Peranakan
The word "Peranakan" is Malay for someone who is "local born" of mixed ancestry, but it is now almost exclusively used to refer to the Chinese community. Chinese Peranakan communities emerged in Java (and to a lesser extent in southern Sumatra and coastal Kalimantan) during the eighteenth century and functioned as a merchant class under the Dutch authorities. The Chinese settlers, invariably male, married local women, forming a mixed community that then remained apart from indigenous society. While earlier Chinese migrants, starting with the Mongol incursions of the late 1200s, had been absorbed into the local population, the Peranakan communities remained distinct but adopted aspects of Javanese society.

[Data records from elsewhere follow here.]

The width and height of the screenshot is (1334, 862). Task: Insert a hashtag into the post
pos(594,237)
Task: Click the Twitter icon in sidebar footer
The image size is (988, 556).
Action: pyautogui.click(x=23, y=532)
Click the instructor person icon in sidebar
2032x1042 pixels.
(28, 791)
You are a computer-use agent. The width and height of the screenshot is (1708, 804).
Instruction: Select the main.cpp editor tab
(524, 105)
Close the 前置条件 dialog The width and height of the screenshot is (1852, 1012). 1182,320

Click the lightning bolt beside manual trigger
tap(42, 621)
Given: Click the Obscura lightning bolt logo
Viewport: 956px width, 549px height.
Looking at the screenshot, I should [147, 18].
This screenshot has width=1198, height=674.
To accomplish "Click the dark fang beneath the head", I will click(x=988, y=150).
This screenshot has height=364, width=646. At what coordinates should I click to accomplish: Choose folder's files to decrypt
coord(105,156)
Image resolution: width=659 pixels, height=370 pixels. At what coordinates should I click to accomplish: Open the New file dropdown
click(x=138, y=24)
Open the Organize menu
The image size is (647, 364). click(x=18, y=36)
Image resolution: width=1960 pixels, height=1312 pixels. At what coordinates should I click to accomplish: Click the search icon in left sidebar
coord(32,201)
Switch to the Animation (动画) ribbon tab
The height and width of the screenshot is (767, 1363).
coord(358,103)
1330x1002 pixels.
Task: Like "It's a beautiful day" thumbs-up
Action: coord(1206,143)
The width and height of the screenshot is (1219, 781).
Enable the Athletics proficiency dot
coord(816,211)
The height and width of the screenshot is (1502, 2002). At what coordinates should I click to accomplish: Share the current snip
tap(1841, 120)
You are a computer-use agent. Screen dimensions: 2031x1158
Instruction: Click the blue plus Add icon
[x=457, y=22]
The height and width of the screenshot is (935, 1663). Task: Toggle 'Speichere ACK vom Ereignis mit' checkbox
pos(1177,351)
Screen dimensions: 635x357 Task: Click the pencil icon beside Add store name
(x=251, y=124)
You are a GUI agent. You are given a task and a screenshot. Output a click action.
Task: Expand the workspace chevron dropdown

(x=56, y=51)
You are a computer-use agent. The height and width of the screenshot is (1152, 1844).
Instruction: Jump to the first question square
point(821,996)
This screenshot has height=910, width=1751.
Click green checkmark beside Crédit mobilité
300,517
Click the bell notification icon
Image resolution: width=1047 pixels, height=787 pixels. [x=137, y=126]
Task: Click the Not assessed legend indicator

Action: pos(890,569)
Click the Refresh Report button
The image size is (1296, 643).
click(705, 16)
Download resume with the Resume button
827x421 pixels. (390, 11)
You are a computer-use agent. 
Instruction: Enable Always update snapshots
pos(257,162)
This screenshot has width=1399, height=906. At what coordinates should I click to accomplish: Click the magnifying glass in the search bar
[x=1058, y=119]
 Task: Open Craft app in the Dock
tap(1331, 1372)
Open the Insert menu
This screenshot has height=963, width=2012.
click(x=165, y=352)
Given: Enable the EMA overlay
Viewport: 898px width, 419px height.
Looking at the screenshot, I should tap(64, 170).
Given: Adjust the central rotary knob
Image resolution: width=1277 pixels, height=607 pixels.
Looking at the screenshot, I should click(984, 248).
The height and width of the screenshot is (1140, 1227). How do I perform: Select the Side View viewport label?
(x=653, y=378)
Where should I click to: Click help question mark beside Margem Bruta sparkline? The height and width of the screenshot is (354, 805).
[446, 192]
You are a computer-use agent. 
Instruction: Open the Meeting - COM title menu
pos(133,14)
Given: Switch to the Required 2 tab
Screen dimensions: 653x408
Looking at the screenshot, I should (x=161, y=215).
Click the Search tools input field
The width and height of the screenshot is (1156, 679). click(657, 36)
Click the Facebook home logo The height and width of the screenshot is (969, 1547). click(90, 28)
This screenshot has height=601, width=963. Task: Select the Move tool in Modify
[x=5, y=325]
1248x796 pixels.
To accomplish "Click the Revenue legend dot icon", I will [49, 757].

The Peranakan communities adopted the Malay language, mixing in elements of Javanese, Sundanese, and their native Hokkien. Their cuisine was a mixture of Chinese and Javanese cooking, although with elements unknown in either culture, while their traditional clothing was also unique. Traditionally, they preferred the Chinese style of housing. Peranakan culture formed a "third," or "intermediary," culture in the sense that it combined Chinese and Indonesian elements but also included unique customs. What continued to separate the Peranakan—and mark them as Chinese to the indigenous peoples of Java—was their nonconversion to Islam (unlike earlier Chinese settlers); thus they remained Buddhist and/or Confucian or became Christian in some cases. By the early nineteenth century, the arrival of women with a more diverse group of Chinese migrants from Hokkien-, Hakka-, and Cantonese-speaking areas created a new type of settler community, which the Indonesians called Totok (pure blood). The Peranakan communities have tended, over time, to merge with the Totok communities through intermarriage, thus blurring the boundaries.
Further Reading
Cushman, Jennifer, and Wang Gungwu, eds. (1988) Changing Identities of the Southeast Asian Chinese since World War II. Hong Kong: Hong Kong University Press.
Skinner, G. William. (1996) "Creolized Chinese Societies in Southeast Asia." In Sojouners and Settlers: Histories of Southeast Asia and the Chinese, edited by Anthony Reid. Sydney: Allen & Unwin, 51–93.